Online marketplaces: using the platforms correctly
If you would like to distribute your offers online, your first thought may be to create your own online shop – and this idea isn’t entirely wrong. If you set up your own online business, you have complete control over its design. You can completely customise your online store to fit your own needs. But like a retail store, guiding buyers into the shop and building up a loyal customer base is a big task. You also have to take care of all technical components yourself or hire IT experts. Therefore, it can make sense to offer your products instead on an already existing site, where users have already come to shop: an online marketplace.
These days, it’s easy to create your own e-shop: With the offer from 1&1, many professional design templates help you with the creation of your store. You can present your offer to a large audience with an interface in the big online marketplaces.
Online marketplaces function just like traditional marketplaces: Sellers assemble in a location to offer their wares. And as with offline selling, it’s not necessarily the market participant who provides the best offer that gets the most business – it’s also who can shout the loudest. It’s not enough anymore to simply make your product available on Amazon, eBay, or others and then hope for an increase in sales figures. The competition is fierce on the various platforms, which is why you should make an effort when posting your goods (or services).
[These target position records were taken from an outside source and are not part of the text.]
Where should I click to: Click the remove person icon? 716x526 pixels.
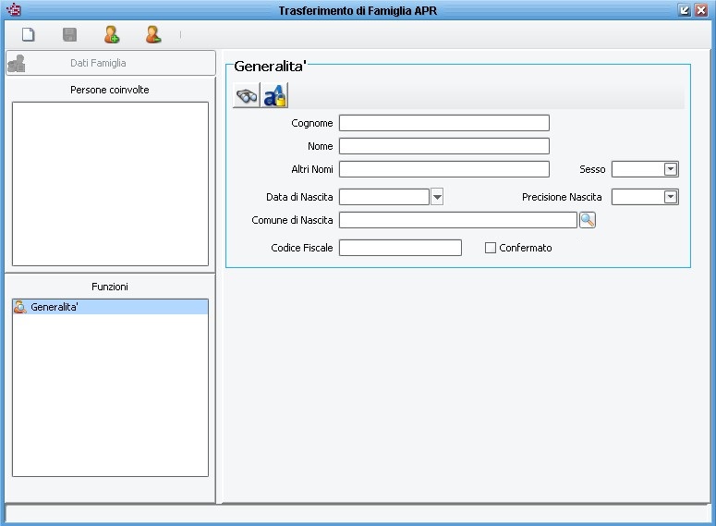point(153,35)
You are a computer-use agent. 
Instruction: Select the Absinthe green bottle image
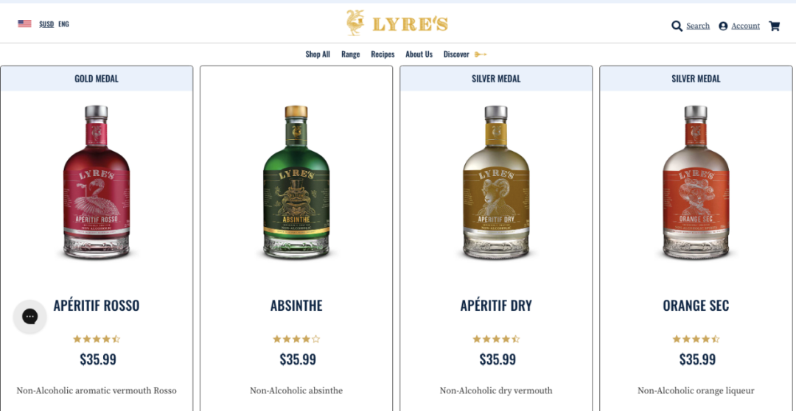click(296, 182)
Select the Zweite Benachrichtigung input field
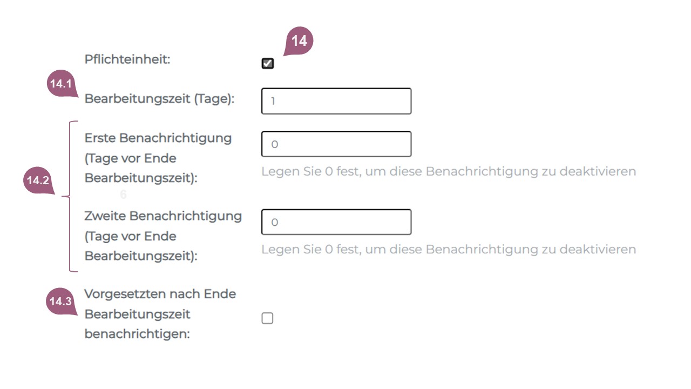The width and height of the screenshot is (691, 389). coord(336,222)
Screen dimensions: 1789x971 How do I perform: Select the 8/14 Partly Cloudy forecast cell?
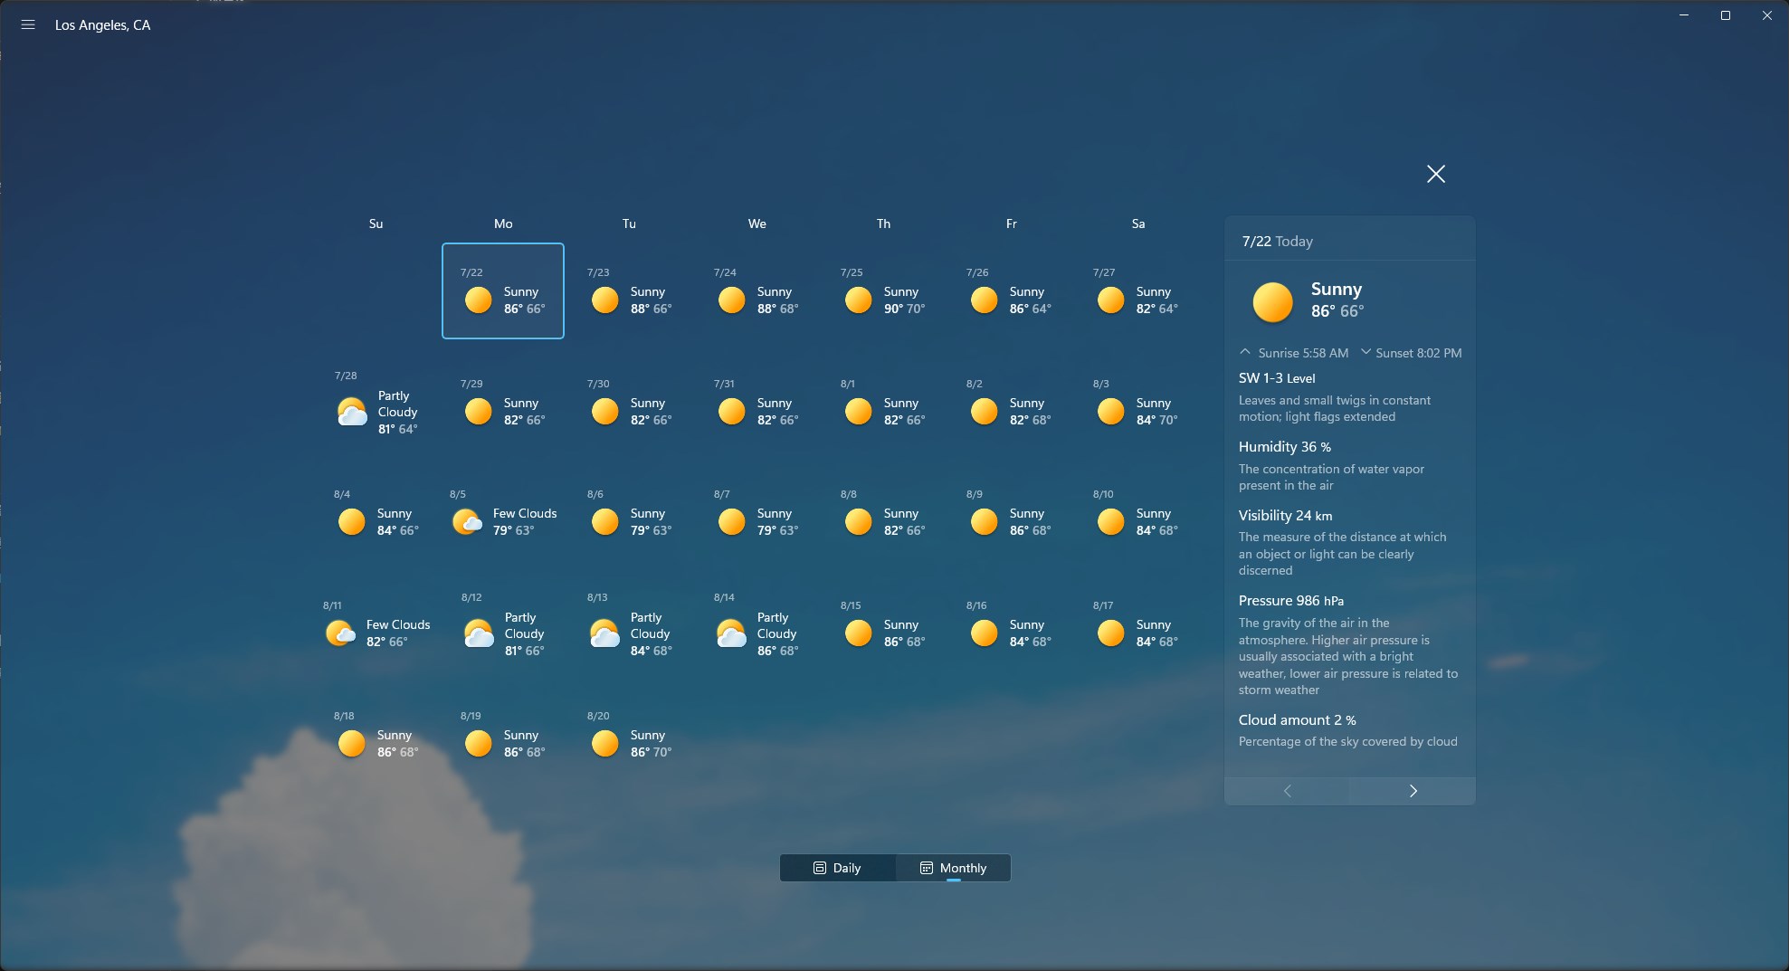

With most online marketplaces, you have several options for strengthening your product placement:
- Article title: Many customers on online marketplaces find offers using the search function. The title of the product page is the first thing that potential buyers see. It plays a big role in the decision: Click or not? So select a meaningful and appealing headline.
- Product description: Describe your offer exactly – and be creative with it. Especially in the B2C sector, clear facts are not enough to persuade customers to make a purchase decision. A product text should invoke emotions that suit the offer
- Photos: When it comes to content on the internet, text and images always go hand in hand – this goes for e-commerce as well. Pay particular attention that your product photos make a professional impression. Poor lighting, a cluttered background, or poor image quality will deter users immediately. Meaningful, professional photos, on the other hand, will spark interest and bring about a positive first impression.
- Facts: Most online marketplaces offer the possibility to present facts on the offered product in the form of keywords. This gives users the chance to quickly recognise whether the product matches their perception. You can compensate for a disadvantage of online retail by specifying sizes, weight, or materials used, for example: In contrast to physical sales, a customer in an online marketplace can’t hold the product in their hand before purchasing. Detailed information gives a better impression so they don’t have to make blind bargain.
- SEO: E-commerce marketplaces function in the exact same way as the internet in general: Search engines show users the way to the offers. That’s why it’s a good idea to pay attention to search engine optimisation criteria when setting up the article. After all, you want to appear at the top of the search results, otherwise users may choose one of your competitors before they’ve even seen your listing.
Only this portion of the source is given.